Originalausgabe - Erschienen bei Kiepenheuer & Witsch - 2016
Welchen Einfluss haben Ereignisse auf uns, die vor siebzig Jahren stattgefunden haben?
"Tante Margit war der Auslöser meiner Reise in die Geschichte, ihretwegen habe ich mich zum ersten Mal in meinem Leben mit meiner Herkunft auseinandergesetzt. Es war ein Massaker an 180 Juden, das mich meiner Familie näherbrachte."
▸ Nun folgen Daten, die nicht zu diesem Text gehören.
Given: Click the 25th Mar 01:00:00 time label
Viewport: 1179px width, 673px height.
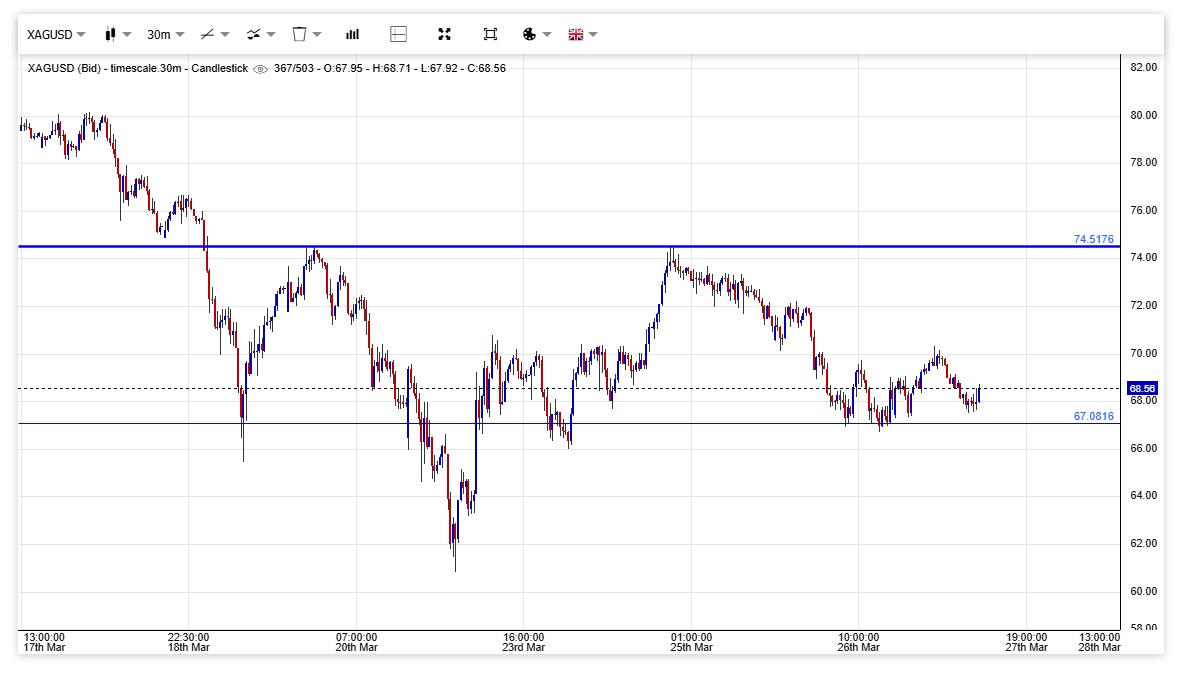Looking at the screenshot, I should (691, 642).
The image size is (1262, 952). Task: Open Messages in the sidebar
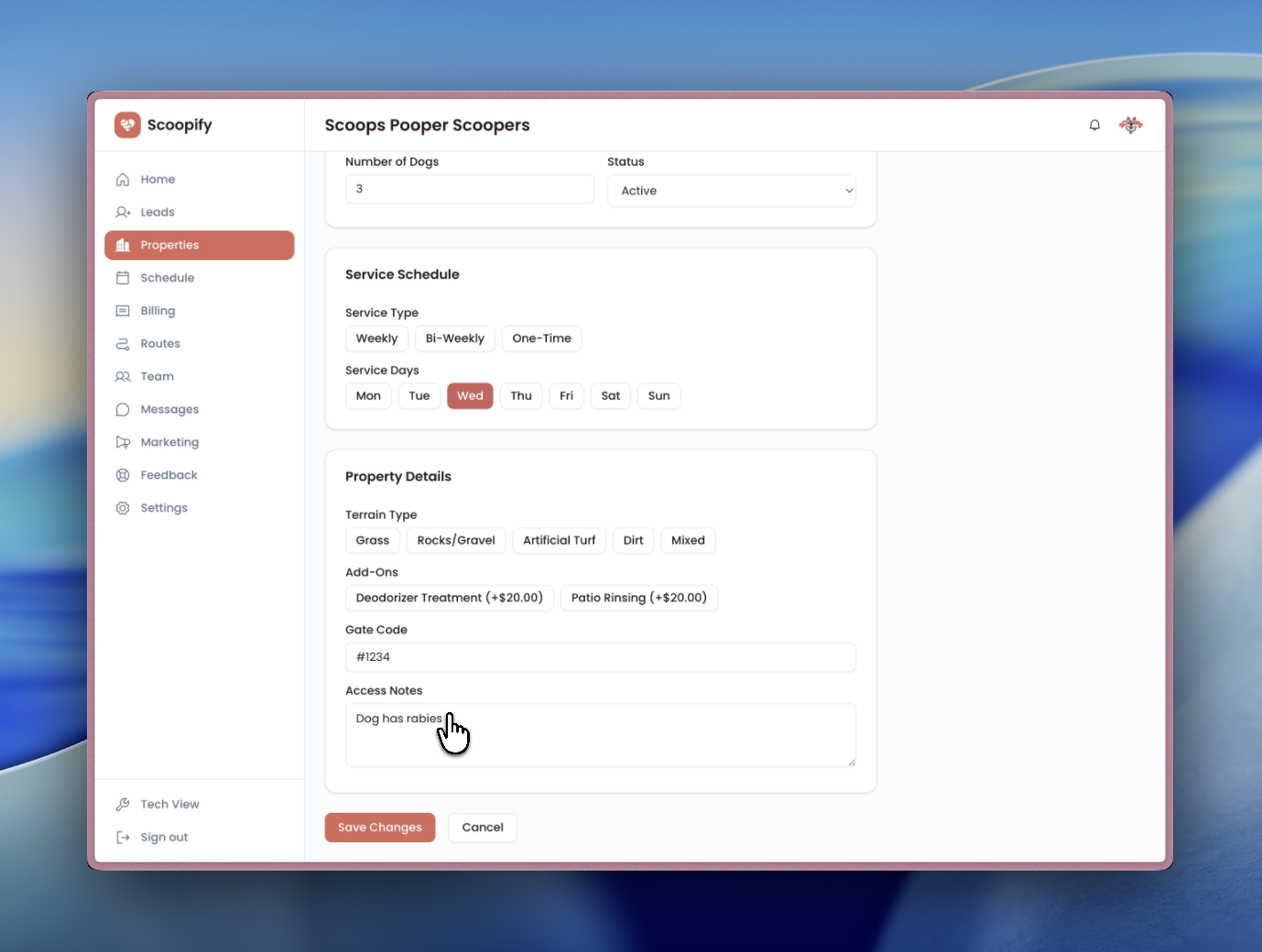(x=169, y=409)
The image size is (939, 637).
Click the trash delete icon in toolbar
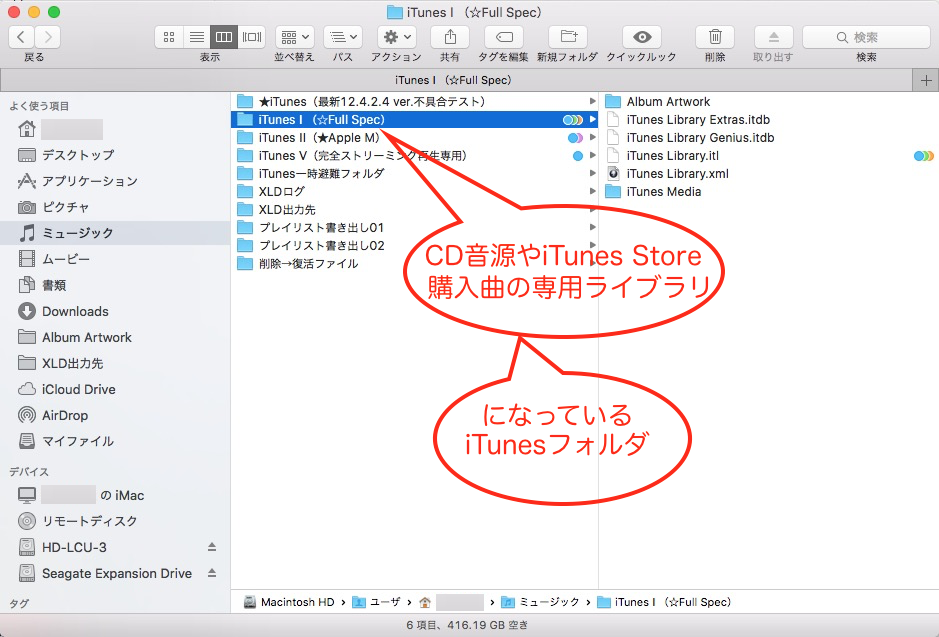[x=715, y=37]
Es war der 22. Juli 2016 und Karla Paul stellte im ARD Buffet Bücher für den Sommer vor. Gesehen habe ich das wieder mal nur ausschnittsweise und nicht live, man arbeitet ja um diese Uhrzeit. Vollkommen überraschend hat mich dieses Mal ein Buch der Auswahl angesprochen, welches nicht unbedingt in mein normales Leseverhalten passt. Ein Sachbuch! Und diese kurze Vorstellung von "Und was hat das mit mir zu tun" reichte aus, dass ich nach Feierabend noch in einer Buchhandlung nach dem Buch suchte. Und es fand. Und fröhlich nach Hause fuhr. Bis ich Twitter öffnete. Es war der 22. Juli 2016 und im OEZ wurden bei einem Amoklauf neun Menschen getötet. Die Frage "Und was hat das mit mir zu tun?" wird plötzlich drängender, wenn solche Gewalttaten in das nähere Umfeld rücken ...
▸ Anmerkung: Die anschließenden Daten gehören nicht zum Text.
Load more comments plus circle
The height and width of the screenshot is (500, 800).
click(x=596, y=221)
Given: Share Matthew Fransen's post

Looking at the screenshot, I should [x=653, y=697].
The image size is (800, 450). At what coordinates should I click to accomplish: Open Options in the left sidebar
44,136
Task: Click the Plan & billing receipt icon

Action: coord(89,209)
Bei Sacha Batthyany stellt sich die Frage, was das alles mit ihm zu tun hat erst, als er von einer Kollegin auf einen Zeitungsartikel angesprochen wird. Batthyanys Familie stammt aus Ungarn, die Großtante soll kurz vor Kriegsende eine Party veranstaltet haben, bei der 180 Juden zum Vergnügen erschossen wurden. Was macht das mit einem Menschen, wenn man herausfindet, dass Familienmitglieder an Naziverbrechen beteiligt waren? Sacha Batthyany versucht diese Frage zu beantworten, fährt nach Ungarn, Österreich, Russland, Argentinien und begibt sich dort auf die Suche nach Spuren der Vergangenheit. Was er dabei findet, ist keine eindeutige Antwort, sondern ein Versuch, die eigene unsichere Persönlichkeit durch vergangene Einflüsse zu erklären.
Huch. Hatte ich mich nicht bei Ralf Rothmann noch beschwert, dass ich diese Vererbungstheorie arg verschwubbelt finde? Bei Sacha Batthyany ergibt sie plötzlich Sinn. Vielleicht auch deshalb, weil er nicht mit dem Holzhammer vom Vererben des Leids spricht. Vielleicht auch, weil Sacha Batthyany einen ganz besonderen Seele-Striptease ablegt und man ihm gar nicht kritisieren kann.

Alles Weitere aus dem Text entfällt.